#### What the task asks:
Repeat the lines starting at the one that contains "進行中活動總覽 (78, 102)" and ending at the end of the records, substituting "Jobs" for "Careers" and leaving everything else unchanged.

(Records of where to find words and elements)
-.-.-
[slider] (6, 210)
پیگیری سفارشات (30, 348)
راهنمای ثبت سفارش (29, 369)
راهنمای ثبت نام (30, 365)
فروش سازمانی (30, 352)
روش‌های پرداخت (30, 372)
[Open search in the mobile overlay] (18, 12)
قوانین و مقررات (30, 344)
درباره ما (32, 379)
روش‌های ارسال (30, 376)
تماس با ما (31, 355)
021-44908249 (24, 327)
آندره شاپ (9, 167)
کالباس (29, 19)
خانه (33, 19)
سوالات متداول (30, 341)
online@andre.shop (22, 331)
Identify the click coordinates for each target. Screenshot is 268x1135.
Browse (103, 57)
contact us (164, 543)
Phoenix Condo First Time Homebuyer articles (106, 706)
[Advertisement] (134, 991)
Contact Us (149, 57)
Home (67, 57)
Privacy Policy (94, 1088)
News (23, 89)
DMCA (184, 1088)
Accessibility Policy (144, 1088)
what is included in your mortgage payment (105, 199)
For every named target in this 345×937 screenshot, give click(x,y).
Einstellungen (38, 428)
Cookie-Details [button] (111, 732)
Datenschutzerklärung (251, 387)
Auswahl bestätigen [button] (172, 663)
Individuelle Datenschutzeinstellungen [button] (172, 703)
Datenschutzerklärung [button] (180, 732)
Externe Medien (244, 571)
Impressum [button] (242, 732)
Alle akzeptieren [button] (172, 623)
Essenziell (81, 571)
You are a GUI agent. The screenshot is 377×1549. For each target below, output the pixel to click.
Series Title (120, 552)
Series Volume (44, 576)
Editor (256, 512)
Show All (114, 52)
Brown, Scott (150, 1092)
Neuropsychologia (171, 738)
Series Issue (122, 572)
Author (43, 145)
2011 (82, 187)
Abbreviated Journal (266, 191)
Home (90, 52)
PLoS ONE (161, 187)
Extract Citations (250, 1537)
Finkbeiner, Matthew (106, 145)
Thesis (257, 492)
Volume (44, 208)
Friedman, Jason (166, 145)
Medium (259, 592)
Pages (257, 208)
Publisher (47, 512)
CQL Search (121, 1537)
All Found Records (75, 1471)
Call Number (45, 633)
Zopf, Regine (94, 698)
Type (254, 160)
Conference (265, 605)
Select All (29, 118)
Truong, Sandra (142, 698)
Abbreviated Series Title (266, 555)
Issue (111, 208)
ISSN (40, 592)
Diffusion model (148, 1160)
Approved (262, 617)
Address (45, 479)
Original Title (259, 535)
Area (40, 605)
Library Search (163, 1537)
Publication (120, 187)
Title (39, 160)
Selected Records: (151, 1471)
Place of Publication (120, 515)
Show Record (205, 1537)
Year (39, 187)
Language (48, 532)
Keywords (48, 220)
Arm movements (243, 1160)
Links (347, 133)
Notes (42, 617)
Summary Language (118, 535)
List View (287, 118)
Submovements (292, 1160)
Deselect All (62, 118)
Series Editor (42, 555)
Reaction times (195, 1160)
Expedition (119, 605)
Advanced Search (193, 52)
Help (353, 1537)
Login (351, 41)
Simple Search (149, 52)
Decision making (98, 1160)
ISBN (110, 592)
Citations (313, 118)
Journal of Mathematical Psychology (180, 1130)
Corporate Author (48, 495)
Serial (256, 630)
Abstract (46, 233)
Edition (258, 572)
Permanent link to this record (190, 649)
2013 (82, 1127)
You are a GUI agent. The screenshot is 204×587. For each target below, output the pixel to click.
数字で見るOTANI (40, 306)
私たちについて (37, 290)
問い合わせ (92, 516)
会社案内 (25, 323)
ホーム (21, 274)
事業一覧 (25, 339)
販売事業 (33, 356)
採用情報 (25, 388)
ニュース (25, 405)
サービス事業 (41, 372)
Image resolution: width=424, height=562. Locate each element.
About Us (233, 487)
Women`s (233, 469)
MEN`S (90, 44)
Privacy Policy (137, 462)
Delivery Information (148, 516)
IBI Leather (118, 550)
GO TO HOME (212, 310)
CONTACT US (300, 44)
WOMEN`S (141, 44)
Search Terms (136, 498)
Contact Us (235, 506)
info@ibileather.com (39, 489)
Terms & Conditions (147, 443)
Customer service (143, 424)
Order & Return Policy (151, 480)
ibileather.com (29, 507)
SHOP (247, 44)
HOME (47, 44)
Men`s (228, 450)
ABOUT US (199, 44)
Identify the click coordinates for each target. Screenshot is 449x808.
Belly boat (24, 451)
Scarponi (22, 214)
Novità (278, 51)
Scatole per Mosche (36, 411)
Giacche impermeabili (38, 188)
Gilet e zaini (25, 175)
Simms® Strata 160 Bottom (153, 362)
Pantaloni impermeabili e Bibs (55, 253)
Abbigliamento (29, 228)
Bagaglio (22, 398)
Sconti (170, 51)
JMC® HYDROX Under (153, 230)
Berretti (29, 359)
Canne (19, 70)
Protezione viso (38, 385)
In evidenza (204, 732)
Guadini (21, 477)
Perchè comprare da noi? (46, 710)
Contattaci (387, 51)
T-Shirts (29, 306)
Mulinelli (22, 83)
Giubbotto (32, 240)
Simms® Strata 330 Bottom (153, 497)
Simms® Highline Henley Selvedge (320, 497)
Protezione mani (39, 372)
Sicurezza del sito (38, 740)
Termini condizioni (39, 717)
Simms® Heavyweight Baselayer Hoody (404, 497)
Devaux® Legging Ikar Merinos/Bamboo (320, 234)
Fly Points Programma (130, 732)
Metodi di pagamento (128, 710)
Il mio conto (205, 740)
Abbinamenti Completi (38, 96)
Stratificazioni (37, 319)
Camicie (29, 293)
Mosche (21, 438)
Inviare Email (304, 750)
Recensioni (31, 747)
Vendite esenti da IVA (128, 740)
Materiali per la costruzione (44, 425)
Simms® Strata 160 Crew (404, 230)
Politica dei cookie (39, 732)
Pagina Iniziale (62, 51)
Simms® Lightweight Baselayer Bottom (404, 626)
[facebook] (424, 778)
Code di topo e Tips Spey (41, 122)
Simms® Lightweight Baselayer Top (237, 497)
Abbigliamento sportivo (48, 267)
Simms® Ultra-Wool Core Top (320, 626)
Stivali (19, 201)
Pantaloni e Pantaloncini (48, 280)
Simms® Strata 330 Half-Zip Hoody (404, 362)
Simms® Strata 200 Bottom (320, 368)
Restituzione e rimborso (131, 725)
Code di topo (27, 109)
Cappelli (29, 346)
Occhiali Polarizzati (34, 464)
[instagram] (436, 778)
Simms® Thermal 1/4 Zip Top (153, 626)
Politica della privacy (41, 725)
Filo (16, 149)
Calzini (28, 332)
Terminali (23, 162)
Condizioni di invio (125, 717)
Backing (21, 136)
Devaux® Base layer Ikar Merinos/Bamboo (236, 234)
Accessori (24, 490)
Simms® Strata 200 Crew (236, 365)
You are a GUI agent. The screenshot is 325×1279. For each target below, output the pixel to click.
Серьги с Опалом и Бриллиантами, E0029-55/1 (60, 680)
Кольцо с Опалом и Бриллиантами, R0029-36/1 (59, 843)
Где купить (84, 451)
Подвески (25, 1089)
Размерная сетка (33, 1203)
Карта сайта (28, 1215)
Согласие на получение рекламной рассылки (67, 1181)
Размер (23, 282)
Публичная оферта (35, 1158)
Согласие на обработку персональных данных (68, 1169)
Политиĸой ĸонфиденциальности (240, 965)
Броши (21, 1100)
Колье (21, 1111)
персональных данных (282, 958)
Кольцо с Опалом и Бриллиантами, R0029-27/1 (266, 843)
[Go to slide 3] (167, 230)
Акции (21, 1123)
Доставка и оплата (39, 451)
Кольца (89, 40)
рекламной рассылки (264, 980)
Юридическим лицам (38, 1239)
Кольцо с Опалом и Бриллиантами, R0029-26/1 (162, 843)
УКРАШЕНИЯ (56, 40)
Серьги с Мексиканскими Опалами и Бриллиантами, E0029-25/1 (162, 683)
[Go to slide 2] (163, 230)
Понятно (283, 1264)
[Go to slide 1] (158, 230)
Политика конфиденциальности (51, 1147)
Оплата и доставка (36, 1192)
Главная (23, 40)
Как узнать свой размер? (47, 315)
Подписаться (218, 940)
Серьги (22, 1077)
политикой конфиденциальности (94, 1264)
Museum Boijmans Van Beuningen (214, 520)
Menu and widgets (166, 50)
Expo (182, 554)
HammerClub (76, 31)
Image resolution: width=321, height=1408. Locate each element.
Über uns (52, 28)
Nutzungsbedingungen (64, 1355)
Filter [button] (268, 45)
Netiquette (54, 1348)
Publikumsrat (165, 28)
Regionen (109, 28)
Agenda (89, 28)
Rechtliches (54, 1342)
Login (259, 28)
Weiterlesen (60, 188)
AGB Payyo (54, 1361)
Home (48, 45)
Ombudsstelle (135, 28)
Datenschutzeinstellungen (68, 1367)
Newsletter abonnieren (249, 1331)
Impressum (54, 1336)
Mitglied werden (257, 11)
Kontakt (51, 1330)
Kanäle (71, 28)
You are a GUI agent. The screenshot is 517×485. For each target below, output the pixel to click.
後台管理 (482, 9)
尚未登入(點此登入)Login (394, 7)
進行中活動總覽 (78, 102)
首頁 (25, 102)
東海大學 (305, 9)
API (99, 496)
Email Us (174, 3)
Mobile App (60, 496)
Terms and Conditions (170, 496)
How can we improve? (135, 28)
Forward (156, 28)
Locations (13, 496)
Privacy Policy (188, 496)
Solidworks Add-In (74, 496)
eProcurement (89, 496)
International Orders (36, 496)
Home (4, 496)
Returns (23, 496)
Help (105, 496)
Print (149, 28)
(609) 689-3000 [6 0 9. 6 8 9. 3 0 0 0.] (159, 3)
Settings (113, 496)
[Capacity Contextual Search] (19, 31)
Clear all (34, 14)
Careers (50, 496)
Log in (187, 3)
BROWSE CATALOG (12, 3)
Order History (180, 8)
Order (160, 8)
-.-.-
#### Output of the exercise:
進行中活動總覽 (78, 102)
首頁 (25, 102)
東海大學 (305, 9)
API (99, 496)
Email Us (174, 3)
Mobile App (60, 496)
Terms and Conditions (170, 496)
How can we improve? (135, 28)
Forward (156, 28)
Locations (13, 496)
Privacy Policy (188, 496)
Solidworks Add-In (74, 496)
eProcurement (89, 496)
International Orders (36, 496)
Home (4, 496)
Returns (23, 496)
Help (105, 496)
Print (149, 28)
(609) 689-3000 [6 0 9. 6 8 9. 3 0 0 0.] (159, 3)
Settings (113, 496)
[Capacity Contextual Search] (19, 31)
Clear all (34, 14)
Jobs (50, 496)
Log in (187, 3)
BROWSE CATALOG (12, 3)
Order History (180, 8)
Order (160, 8)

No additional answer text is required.